Stored items —
● ● ●

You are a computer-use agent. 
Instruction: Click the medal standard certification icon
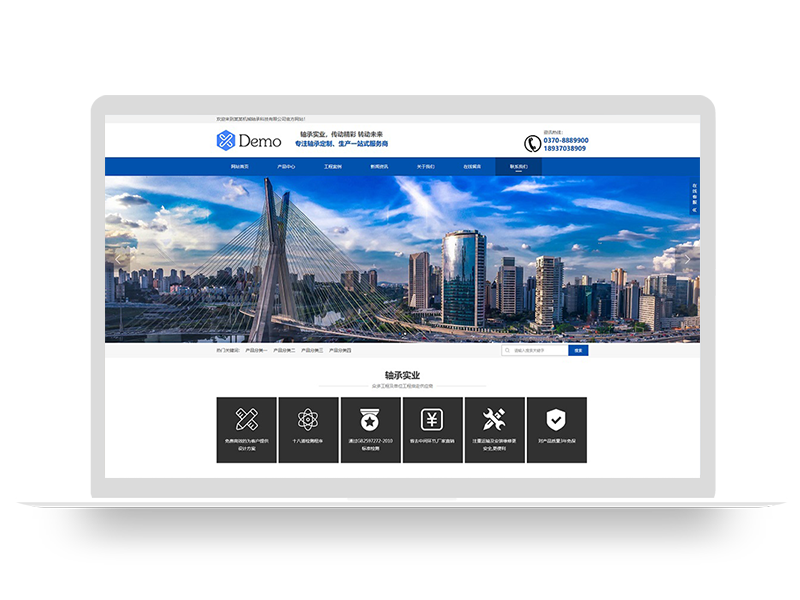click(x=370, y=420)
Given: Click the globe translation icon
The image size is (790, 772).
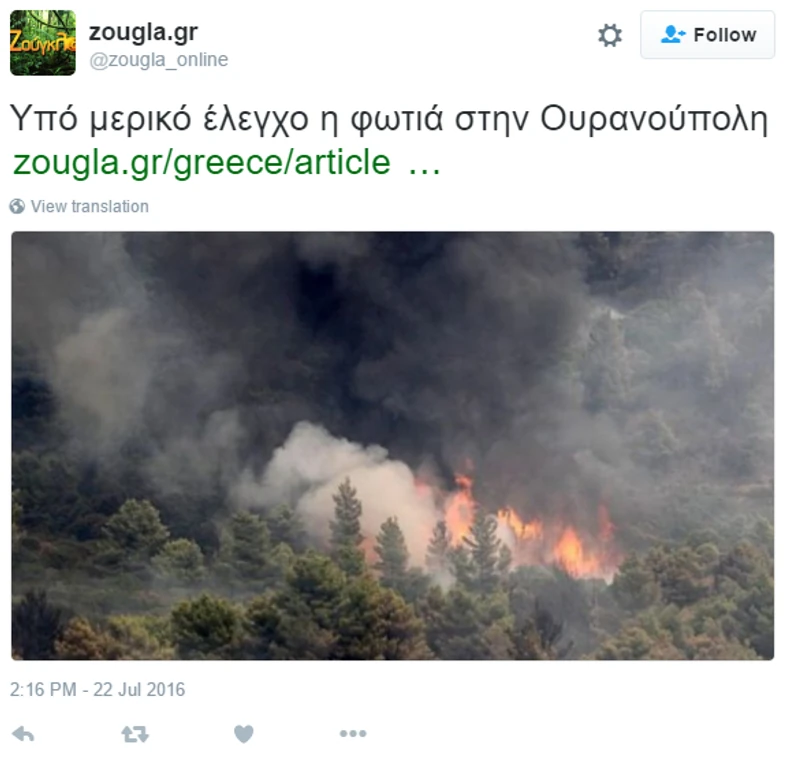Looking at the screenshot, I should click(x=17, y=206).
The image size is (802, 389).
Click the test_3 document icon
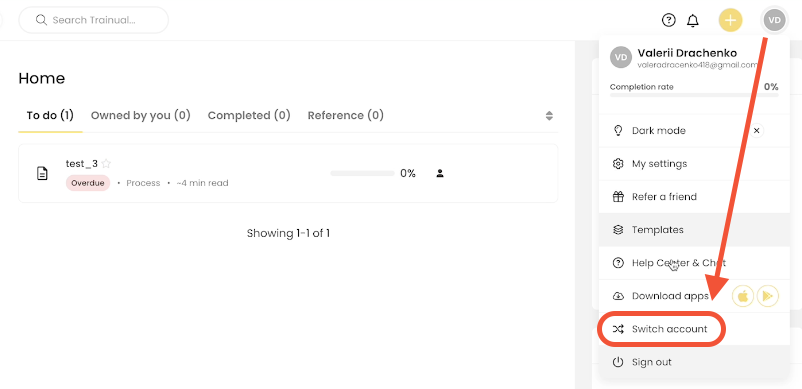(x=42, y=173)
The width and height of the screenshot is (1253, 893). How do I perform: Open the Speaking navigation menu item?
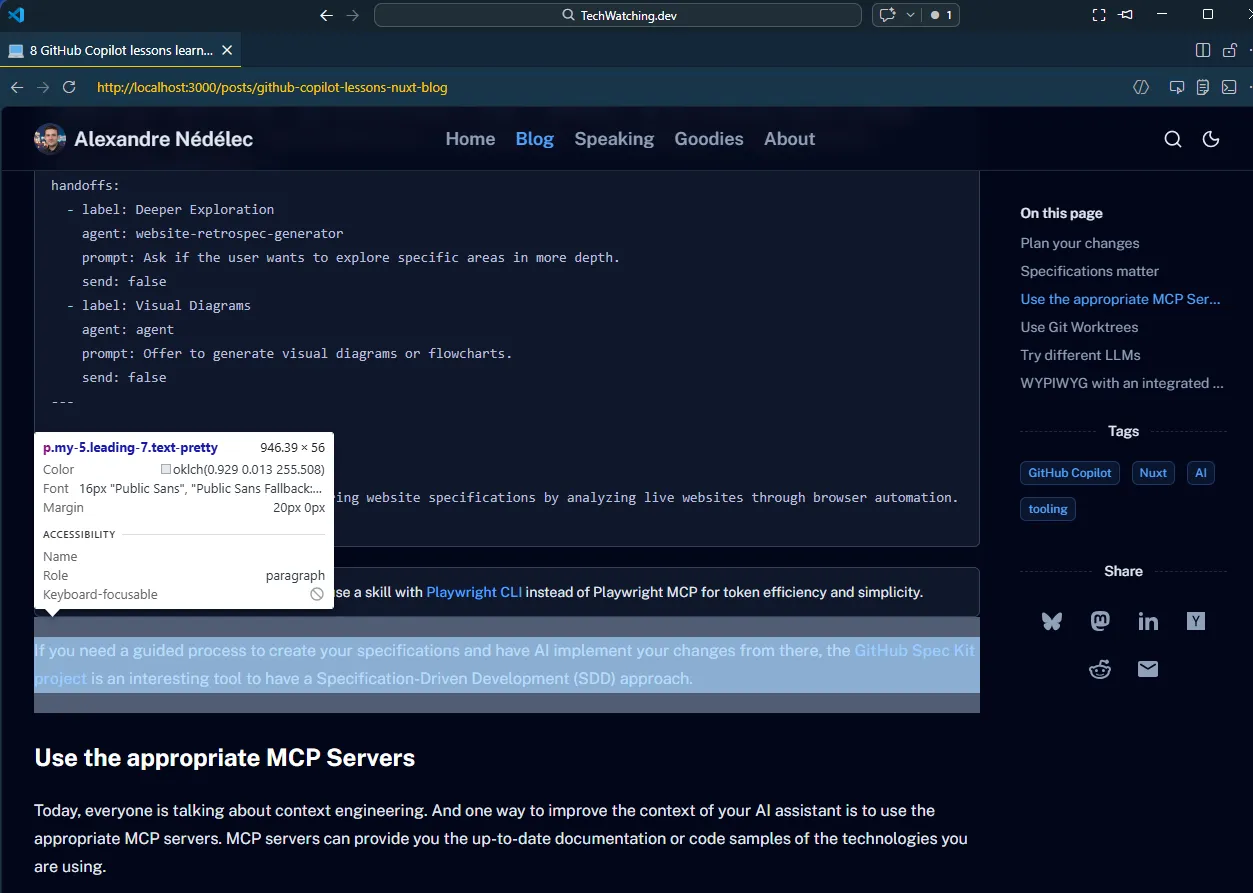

● ● ●

WHAT IS EXPECTED — Would you transcribe all of the entries above exactly, minus the images?

EXERCISE RESPONSE —
You are a computer-use agent. 
Instruction: Click the medal standard certification icon
click(x=370, y=420)
Given: Click the globe translation icon
The image size is (790, 772).
Looking at the screenshot, I should click(x=17, y=206).
The image size is (802, 389).
Click the test_3 document icon
(x=42, y=173)
The width and height of the screenshot is (1253, 893). How do I perform: Open the Speaking navigation menu item?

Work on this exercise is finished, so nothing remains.